### DOCUMENT EXCERPT:
= = =

Hello, I am having problems with the existing model prompt results when I use the Gpt-4o August 6th model, as the number of tokens used in the results is reduced by about 1/3.
To explain a little bit about the application I’m building, it’s a product that generates long articles based on keywords entered by the user, and it has 6 paragraphs and each paragraph should contain at least 4-5 sentences.
Using the May 13th model, the output uses about 3500 tokens, but the August 6th model uses only 1300 tokens and the quality of the prompt results has decreased.
output with gpt-4o-2024-08-06
{
“model”: “gpt-4o-2024-08-06”,
“result”: “some eror msg, in my language”,
“total_tokens”: 1725
}
I’m having the same problem. We upgraded to gpt-4o-2024-08-06 explicitly because of the marketed increased max token output (4,096=>16,384). Despite this, running the exact same input on both gpt-4o and gpt-4o-2024-08-06 produces far fewer output tokens on the newer model. Sometimes as much as a reduction of nearly 90%
Any updates on this? We are definitely encountering this issue with our internal benchmark tests. We are running hundreds of queries, and there is a statistically significant difference in output token length and answer quality.
The most concerning part is that the previous model (2024-05-13) has become slower since the new version was released. If the latest model isn’t going to outperform the previous model in every aspect, and if OpenAI is cutting resources for the previous versions, we will have to make trade-offs in our migration. This is not ideal.

= = =

### GIVEN DATA:
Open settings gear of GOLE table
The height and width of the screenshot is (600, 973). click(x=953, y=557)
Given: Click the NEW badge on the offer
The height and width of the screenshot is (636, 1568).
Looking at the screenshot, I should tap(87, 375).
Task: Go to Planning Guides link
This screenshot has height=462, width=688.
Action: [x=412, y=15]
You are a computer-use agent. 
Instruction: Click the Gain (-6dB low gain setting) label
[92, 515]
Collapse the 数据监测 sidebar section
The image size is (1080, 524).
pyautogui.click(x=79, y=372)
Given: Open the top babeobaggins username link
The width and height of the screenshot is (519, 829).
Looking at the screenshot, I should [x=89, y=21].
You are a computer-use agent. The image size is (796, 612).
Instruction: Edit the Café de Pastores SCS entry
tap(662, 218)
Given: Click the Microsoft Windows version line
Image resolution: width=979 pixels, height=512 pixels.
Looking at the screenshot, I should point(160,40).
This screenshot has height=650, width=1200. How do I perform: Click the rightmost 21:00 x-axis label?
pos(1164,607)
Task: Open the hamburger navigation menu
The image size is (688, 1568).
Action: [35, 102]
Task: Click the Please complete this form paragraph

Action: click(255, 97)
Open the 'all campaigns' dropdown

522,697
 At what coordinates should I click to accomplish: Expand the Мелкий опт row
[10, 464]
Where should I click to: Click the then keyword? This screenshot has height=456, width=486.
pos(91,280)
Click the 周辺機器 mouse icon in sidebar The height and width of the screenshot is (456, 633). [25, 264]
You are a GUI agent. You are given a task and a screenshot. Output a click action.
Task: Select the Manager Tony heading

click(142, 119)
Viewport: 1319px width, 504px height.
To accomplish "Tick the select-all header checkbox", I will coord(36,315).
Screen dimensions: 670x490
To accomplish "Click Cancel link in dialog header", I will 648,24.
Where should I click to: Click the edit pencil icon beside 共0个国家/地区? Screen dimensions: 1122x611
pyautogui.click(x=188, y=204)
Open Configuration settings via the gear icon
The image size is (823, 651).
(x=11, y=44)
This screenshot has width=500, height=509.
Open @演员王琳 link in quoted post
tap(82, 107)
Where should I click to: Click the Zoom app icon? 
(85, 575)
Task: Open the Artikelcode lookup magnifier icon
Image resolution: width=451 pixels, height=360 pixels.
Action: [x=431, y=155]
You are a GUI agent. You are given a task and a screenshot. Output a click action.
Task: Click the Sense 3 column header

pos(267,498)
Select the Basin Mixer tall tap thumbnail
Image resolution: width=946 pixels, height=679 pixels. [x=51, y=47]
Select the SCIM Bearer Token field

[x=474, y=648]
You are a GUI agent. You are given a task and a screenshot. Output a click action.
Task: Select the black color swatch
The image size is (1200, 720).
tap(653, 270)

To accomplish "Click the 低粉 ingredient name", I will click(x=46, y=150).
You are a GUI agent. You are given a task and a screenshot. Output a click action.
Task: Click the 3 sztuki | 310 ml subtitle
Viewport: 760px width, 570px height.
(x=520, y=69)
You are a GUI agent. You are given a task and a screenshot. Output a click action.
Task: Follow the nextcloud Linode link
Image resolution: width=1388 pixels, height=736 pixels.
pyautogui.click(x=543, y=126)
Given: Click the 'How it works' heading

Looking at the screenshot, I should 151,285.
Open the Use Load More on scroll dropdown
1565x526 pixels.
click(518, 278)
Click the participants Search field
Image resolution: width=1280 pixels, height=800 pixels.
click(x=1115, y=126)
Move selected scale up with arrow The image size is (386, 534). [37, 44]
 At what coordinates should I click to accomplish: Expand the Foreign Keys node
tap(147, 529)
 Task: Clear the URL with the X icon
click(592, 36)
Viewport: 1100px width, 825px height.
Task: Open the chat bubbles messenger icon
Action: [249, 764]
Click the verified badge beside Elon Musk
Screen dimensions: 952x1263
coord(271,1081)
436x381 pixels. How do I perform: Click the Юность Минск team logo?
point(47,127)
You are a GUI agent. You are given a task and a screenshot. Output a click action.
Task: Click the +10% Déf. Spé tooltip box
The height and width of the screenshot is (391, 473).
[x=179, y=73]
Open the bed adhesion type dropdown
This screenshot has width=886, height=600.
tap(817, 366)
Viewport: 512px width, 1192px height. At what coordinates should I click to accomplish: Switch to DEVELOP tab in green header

= = =

### THE TASK:
Add the next reply to the forum thread about gpt-4o-2024-08-06 giving shorter outputs than the May 13th model, picking up after its last post.

### EXPECTED ANSWER:
I already noticed shorter and more clean and direct answers from gpt-4o-2024-08-06 and liked it for situations where I manually ask it something (I am using a GUI tool to do this through the API).
However, I am also having this use case where I am using it regulary to convert on the fly notes into structured text with a certain writing style that my prompt describes. The current gpo-4o model (gpt-4o-2024-05-13) does a very good job of staying close to the original text and keeping every single detail of it.
gpt-4o-2024-08-06 however produces only a bit more than half of the original text and to achieve this it leaves out details from the original notes, sometimes an entire section. When I then tell it to also consider that section, it does, but leaves out a different section. It seems that this model is trained to save on output at all cost, which contradicts the increased output token capability.